Problem: Please switch "dropdown" to "drop-down menu" in the records from the line with "Task: Open the VCR" up to and including the line with "The image size is (555, 280). (x=110, y=85)", and give those lines again with nothing else changed. Leave the pictures out of your answer.
— Start of Given entries —
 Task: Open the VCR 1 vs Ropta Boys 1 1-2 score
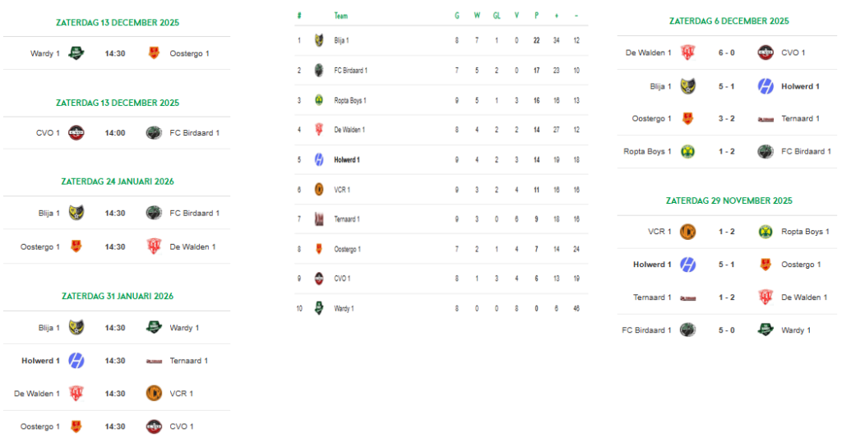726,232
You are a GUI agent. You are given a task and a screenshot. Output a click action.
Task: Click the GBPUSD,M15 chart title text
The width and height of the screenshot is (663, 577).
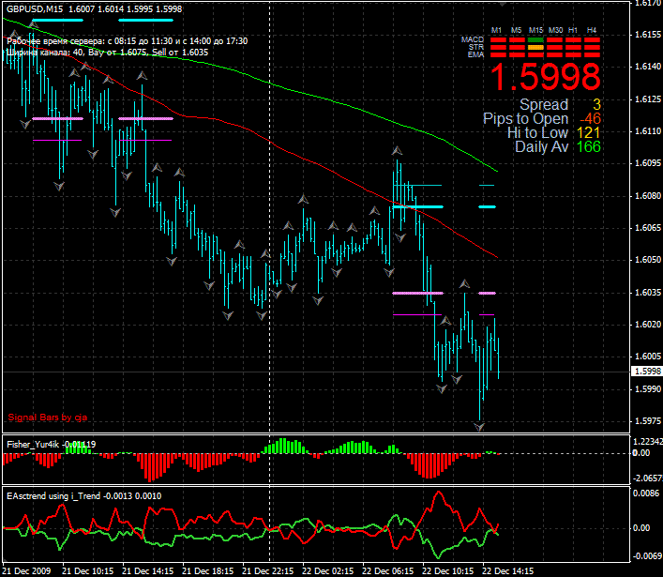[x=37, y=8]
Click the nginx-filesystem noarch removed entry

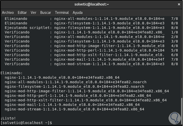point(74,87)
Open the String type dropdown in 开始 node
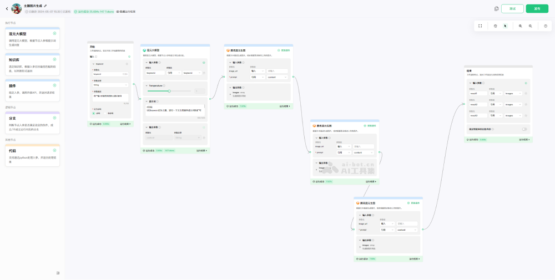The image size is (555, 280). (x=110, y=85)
— End of Given entries —
— Start of Given entries —
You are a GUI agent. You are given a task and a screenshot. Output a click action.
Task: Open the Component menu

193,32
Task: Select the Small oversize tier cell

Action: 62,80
— End of Given entries —
Finished exercise:
 Task: Open the VCR 1 vs Ropta Boys 1 1-2 score
726,232
You are a GUI agent. You are given a task and a screenshot. Output a click action.
Task: Click the GBPUSD,M15 chart title text
The width and height of the screenshot is (663, 577).
[x=37, y=8]
Click the nginx-filesystem noarch removed entry

point(74,87)
Open the String type drop-down menu in 开始 node
The image size is (555, 280). (x=110, y=85)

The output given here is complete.